What is needed:
Nothing is needed except the lines below that run from the one with "Open Útvonalterv directions" through the one with "is (634, 490).", repeated exactly.

Stored items:
━━━━━━━━━━━━━━━━━━━━
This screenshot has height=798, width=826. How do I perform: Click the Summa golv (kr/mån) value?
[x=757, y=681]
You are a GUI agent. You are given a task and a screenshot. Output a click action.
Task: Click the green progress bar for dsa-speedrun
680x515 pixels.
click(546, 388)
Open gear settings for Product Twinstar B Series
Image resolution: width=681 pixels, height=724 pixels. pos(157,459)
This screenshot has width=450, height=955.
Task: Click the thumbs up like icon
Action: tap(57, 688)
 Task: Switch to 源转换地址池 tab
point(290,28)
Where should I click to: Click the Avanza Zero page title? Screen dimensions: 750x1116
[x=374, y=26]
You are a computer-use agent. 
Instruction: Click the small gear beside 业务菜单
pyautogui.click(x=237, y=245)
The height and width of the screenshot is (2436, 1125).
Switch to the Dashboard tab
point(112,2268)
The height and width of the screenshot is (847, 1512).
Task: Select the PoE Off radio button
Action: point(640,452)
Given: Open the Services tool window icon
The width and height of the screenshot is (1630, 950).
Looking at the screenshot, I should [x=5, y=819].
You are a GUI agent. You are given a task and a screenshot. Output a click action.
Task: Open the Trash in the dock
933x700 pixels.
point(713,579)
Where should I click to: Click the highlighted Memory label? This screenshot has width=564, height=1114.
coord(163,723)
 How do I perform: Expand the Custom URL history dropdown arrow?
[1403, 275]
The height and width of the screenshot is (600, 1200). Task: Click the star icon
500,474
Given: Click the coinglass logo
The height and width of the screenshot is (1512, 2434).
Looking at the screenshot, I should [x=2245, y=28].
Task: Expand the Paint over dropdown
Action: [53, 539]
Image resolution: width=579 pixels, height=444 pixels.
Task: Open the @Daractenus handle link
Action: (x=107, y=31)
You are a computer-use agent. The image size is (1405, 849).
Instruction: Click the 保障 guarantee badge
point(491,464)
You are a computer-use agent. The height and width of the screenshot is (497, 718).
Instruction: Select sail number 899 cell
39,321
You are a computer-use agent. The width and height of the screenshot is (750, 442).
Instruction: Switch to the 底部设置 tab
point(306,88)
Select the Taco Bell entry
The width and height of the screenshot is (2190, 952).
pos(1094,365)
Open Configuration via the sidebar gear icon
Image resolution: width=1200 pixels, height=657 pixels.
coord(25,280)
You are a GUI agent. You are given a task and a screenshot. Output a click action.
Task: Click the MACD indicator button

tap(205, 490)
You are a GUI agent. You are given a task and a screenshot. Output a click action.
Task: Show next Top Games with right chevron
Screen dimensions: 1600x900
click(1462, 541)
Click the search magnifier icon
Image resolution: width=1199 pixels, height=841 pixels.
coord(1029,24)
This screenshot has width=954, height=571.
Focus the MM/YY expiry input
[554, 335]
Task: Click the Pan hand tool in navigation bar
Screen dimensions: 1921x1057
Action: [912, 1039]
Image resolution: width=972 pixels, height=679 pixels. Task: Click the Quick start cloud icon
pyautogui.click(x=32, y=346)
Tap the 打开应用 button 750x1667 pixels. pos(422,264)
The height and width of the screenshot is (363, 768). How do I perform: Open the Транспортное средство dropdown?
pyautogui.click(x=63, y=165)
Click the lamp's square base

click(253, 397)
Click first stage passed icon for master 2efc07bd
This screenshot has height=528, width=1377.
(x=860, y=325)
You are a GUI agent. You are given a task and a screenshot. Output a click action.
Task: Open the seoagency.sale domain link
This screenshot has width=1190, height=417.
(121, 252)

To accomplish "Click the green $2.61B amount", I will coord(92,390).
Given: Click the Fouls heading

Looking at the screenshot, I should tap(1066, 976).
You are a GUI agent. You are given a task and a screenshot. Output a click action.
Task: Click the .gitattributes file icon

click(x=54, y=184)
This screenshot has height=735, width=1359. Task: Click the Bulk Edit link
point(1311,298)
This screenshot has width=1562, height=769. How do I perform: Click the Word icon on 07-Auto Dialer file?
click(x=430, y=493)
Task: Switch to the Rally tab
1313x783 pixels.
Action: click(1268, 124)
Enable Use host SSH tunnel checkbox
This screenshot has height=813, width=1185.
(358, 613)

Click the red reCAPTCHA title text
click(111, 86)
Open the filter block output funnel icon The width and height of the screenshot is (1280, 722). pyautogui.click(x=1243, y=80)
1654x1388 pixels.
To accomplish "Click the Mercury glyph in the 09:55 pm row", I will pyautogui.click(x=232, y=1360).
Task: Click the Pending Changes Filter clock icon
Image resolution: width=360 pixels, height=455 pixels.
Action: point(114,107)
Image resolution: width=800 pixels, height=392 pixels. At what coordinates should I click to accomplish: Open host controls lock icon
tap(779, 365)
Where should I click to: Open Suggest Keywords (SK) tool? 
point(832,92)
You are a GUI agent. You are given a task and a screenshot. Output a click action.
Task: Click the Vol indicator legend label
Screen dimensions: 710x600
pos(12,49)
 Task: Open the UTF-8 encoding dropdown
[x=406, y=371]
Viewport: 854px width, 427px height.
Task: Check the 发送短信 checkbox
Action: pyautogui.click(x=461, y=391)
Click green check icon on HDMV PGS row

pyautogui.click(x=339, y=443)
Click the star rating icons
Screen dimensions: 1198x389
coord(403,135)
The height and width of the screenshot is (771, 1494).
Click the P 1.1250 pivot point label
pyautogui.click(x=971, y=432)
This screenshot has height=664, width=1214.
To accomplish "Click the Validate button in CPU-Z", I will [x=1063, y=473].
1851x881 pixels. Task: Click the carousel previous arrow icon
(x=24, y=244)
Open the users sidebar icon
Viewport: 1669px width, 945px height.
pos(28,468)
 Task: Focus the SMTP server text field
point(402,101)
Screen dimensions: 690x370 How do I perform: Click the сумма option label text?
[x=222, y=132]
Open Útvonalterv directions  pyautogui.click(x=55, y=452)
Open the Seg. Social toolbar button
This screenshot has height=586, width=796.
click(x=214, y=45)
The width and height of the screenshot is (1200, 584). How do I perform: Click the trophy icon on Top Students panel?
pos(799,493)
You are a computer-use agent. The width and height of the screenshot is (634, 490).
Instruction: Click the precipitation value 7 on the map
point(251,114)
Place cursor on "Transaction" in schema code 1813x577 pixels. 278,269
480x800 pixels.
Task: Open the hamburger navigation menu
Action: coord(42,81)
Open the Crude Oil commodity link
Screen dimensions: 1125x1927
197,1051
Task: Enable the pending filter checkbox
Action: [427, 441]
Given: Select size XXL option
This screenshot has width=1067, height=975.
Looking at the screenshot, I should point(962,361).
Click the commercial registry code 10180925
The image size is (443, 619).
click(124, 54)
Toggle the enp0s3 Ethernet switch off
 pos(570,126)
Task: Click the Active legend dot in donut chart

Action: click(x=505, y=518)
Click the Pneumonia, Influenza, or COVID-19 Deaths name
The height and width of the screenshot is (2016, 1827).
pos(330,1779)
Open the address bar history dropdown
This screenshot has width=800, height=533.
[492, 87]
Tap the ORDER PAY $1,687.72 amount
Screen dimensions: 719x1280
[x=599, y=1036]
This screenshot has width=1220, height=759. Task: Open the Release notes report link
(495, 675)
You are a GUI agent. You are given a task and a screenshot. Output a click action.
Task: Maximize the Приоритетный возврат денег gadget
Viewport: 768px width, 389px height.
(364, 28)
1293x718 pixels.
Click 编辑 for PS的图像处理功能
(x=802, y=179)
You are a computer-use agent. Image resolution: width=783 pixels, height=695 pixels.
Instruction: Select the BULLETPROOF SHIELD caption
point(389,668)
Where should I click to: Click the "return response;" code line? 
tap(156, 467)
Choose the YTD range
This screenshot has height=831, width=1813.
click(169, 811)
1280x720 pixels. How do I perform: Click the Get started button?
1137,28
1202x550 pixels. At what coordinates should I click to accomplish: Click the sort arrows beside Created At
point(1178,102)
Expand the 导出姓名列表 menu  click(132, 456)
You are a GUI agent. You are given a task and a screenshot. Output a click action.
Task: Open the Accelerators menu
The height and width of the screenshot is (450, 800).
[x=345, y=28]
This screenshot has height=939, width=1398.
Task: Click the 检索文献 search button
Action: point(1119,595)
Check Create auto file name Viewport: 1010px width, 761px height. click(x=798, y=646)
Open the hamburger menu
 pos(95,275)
━━━━━━━━━━━━━━━━━━━━
Problem solution:
Open Útvonalterv directions  pyautogui.click(x=55, y=452)
Open the Seg. Social toolbar button
This screenshot has height=586, width=796.
click(x=214, y=45)
The width and height of the screenshot is (1200, 584). How do I perform: Click the trophy icon on Top Students panel?
pos(799,493)
You are a computer-use agent. The width and height of the screenshot is (634, 490).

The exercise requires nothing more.